### Directions:
Looking at the data below, how many lines include the word "screenshot"? Respond with the number only.

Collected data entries
⟨

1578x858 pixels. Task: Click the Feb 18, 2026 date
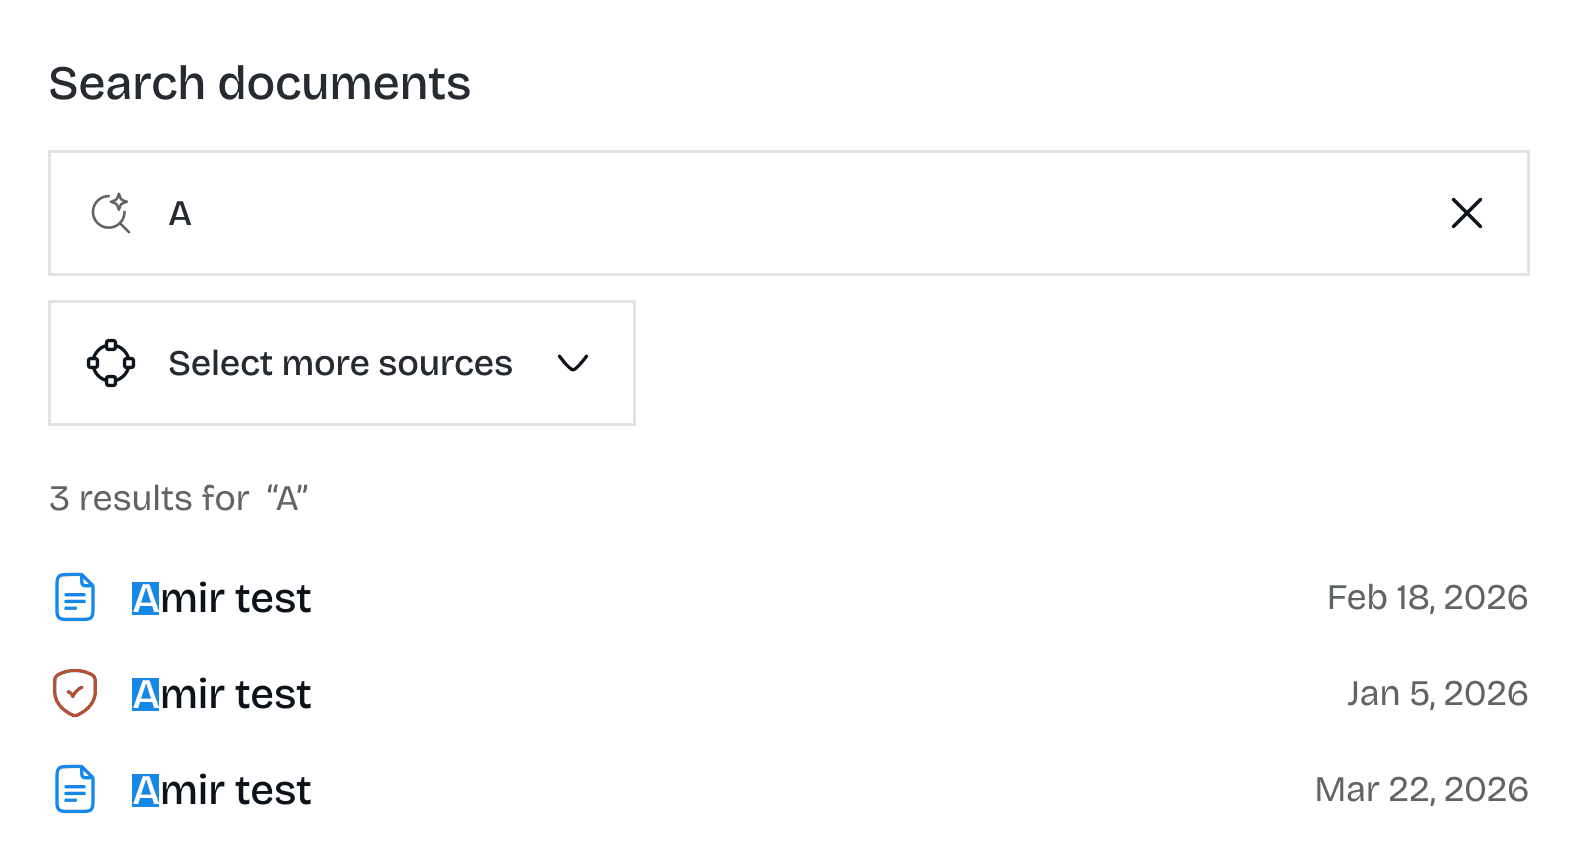point(1427,598)
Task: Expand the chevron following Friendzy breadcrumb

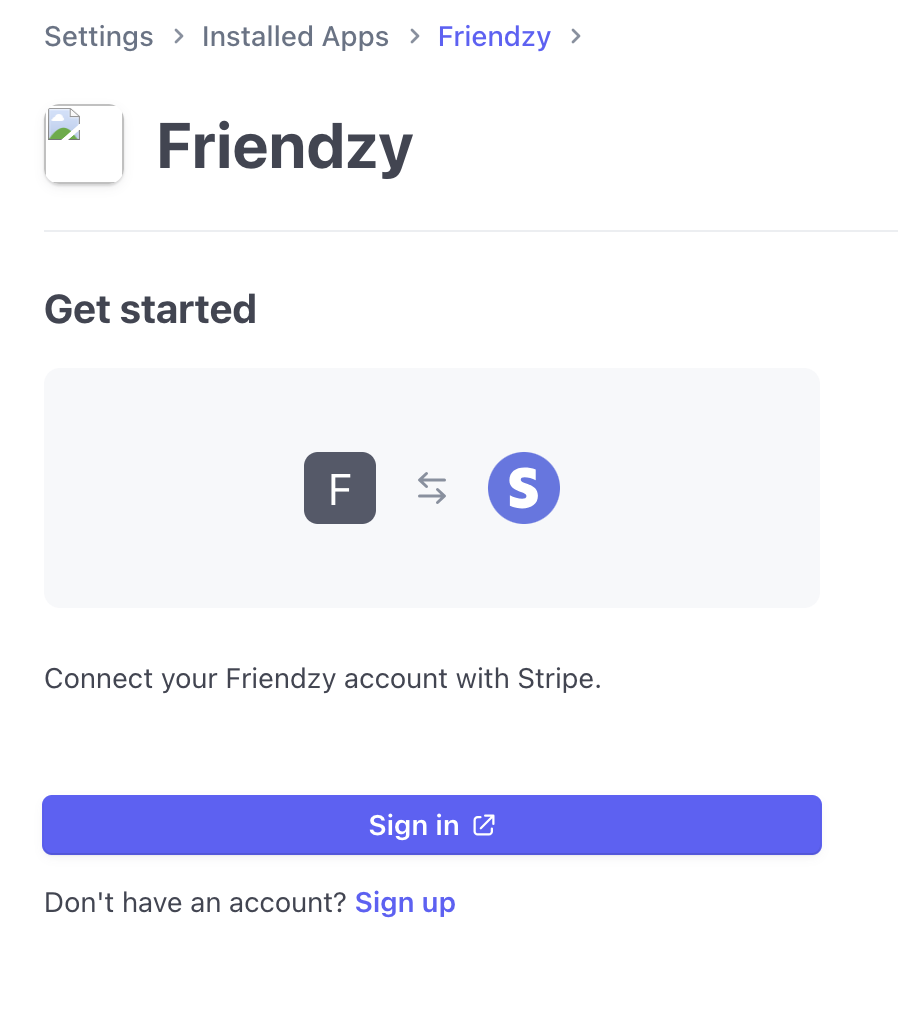Action: point(575,37)
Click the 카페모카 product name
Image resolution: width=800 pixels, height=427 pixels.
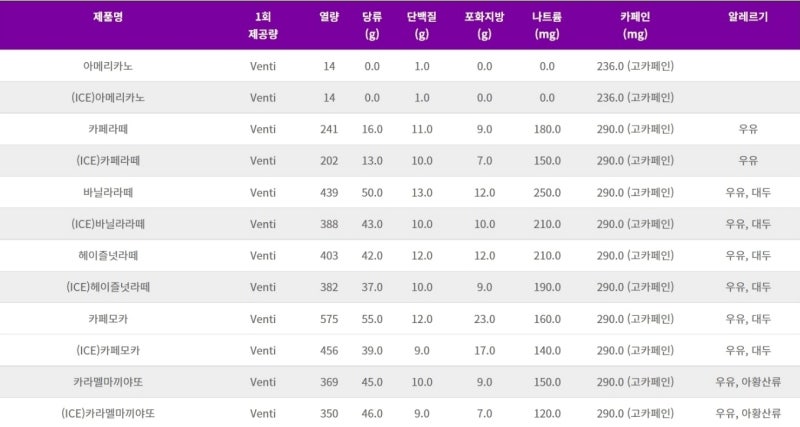[x=108, y=319]
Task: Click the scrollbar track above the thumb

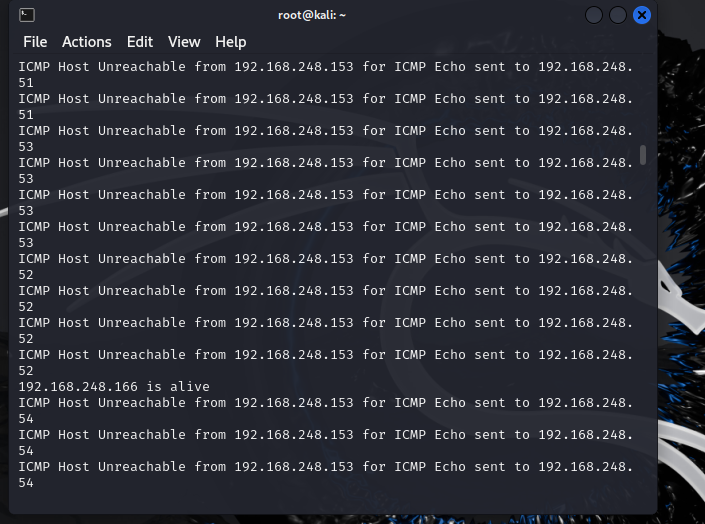Action: pos(643,100)
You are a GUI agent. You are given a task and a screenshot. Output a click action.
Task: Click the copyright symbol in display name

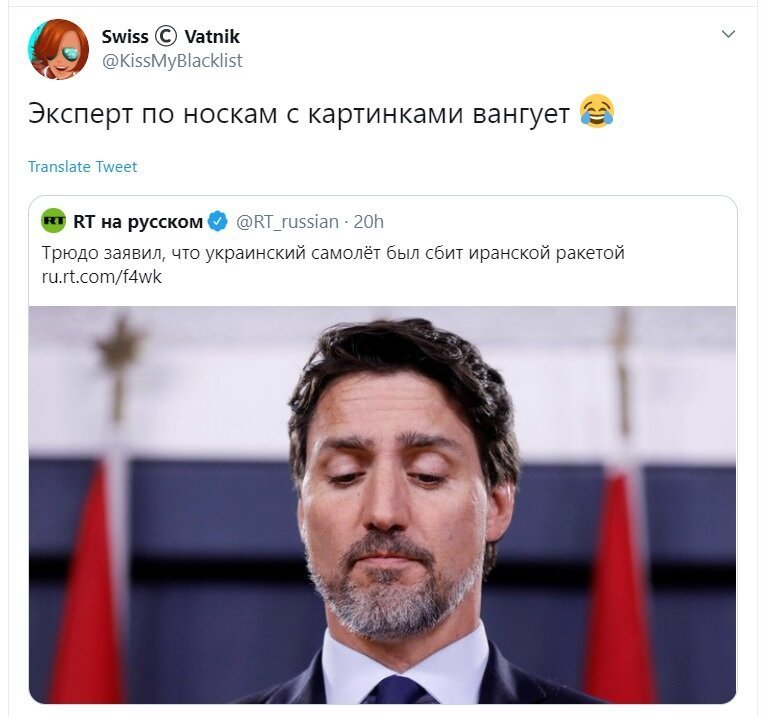[166, 36]
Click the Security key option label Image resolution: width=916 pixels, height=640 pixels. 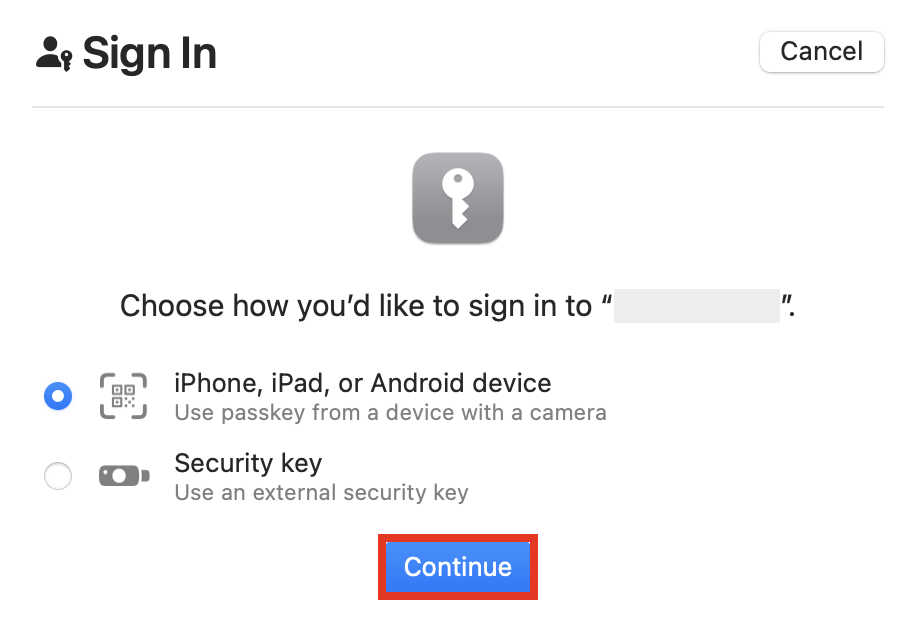click(248, 463)
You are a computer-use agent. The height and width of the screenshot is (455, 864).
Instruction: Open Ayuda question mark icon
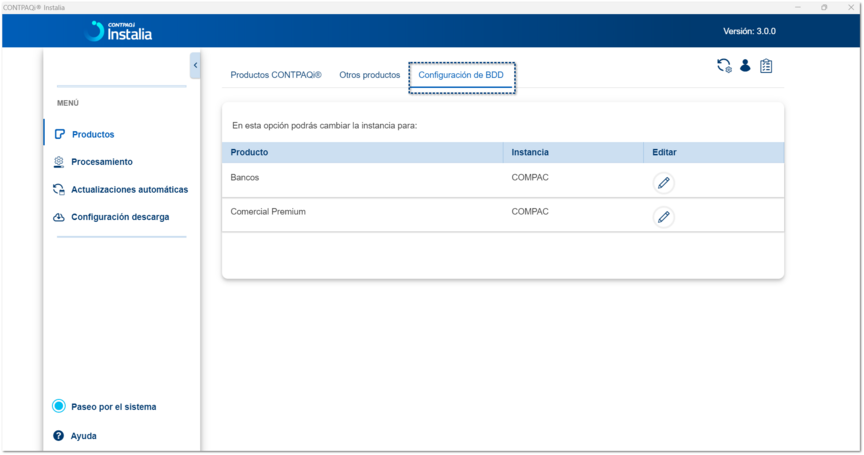59,436

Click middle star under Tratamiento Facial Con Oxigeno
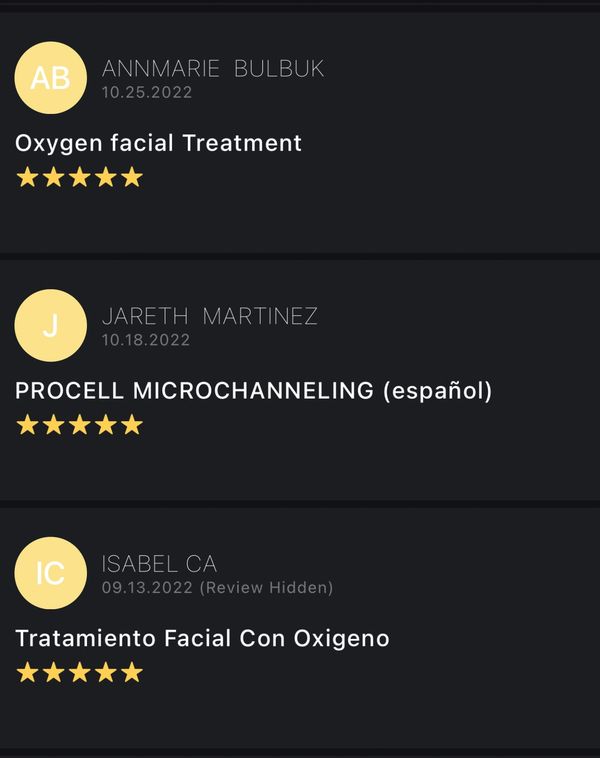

⟩

### Completed exercise:
2